4.PCR产物的污染问题在大规模的PCR过程中,最严重的问题是PCR产物污染,据我们经验总结,80%以上的污染是由于接触式污染,剩余的污染则包括气溶胶污染等环境造成的污染。对于PCR污染这个问题,本公司制订了严格的实验措施,具体包括使用滤芯抢头、所有PCR体系全部分装、PCR体系与各类模板严格分离、配置体系人员与接触PCR产物人员严格分离等一系列措施,同时在处理PCR管,eppendorf管时也规定了详细的操作过程。
5.关于质量控制问题在每板PCR过程中,我们会放入两个阴性对照和一个重复对照,以确认PCR的过程中不会产生污染和PCR的结果确实可信。
技术基本原理和实例
本公司采用的巢式PCR-RFLP分型技术,其基本原来是利用PCR引物的3’端,对SNP位点附近的碱基进行人为改造,产生一个常规的限制性内切酶识别序列,如SNP rs1321425(rs1321425-来自NCBI的refSNP数据库)的C/G,其任何一个碱基和上下游碱基无法形成一个可直接被限制性内切酶识别的序列,于是我们对SNP位点前的上游碱基进行改造,通过对序列的分析和PCR效果的计算,我们将原本四个碱基AGAT改成CTGC,结合后一个碱基A以及SNP位点G,形成CTGCAG(PstI)酶切识别位点,经测序和序列对比,改造成功。
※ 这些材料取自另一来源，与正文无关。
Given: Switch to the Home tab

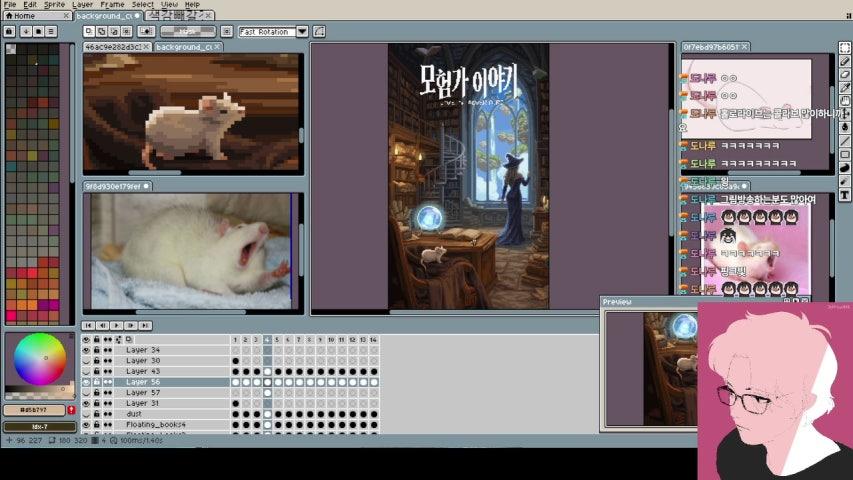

又比如rs9309462和rs4646642,成功的将2个碱基,3个碱基进行成功的改造。rs1321425TCACAAAAAATAAAAAATTTTAATTTTAAAGGAGATA C/G ACAAGAAATGAGCATGTGTGAAAGCAC TTCTGTAAACTACATGCACTAAT
图a rs9309462CTCGGGCCGCGAGTCCAATTTATACAAAAA C/T GTTGTATTTTTAGCCCTGGGCTCTGTTTAGATGGCG CTCGGTGGAAACGG 
图brs4646642 GGGGCAGATGTTTGGGCCGGGAACAATTTTC/T
CAAGGTTGTAAAGCCAAATTATCATTTCATGTTATCCATTTCTTCAAAGC
图c 本改造方案的成功之处在与3’端碱基的改造,一般而言,如果PCR引物的近3’端的几个碱基不能与模板互补,其实验是不能成功的,事实也大致如此。但本公司所采用的方案确能成功的将3’端引物进行改造,即使是3’端最后一个碱基与模板不匹配,我们也能成功的进行改造。如SNP(rs10491482),在改造过程中,与SNP直接相邻的GAA被改成了TGC,形成了GTGCAC(ApaLI),就有3’端最后一个碱基被成功改造,形成限制性内切酶识别序列。rs10491482AGGCAGCCATGGACAATTTGCCTTTTTATTCTACTTGGAA A/G CTCTGCTGATAAAGCTGTTT AAGGGGCTCAGGTGCTGACAGGCTGGGCACTGTCAGTATC 
图d 这里所展示的实例,往往改造2、3、4个碱基,事实上,本方案理论上可进行5个碱基的改造,从而人为构建一个识别位点,但从碱基的组合而言,需要改动如此多的碱基很少,而且PCR效率也不是很高,因此若非有特殊需要,一般不产生5个碱基的改动。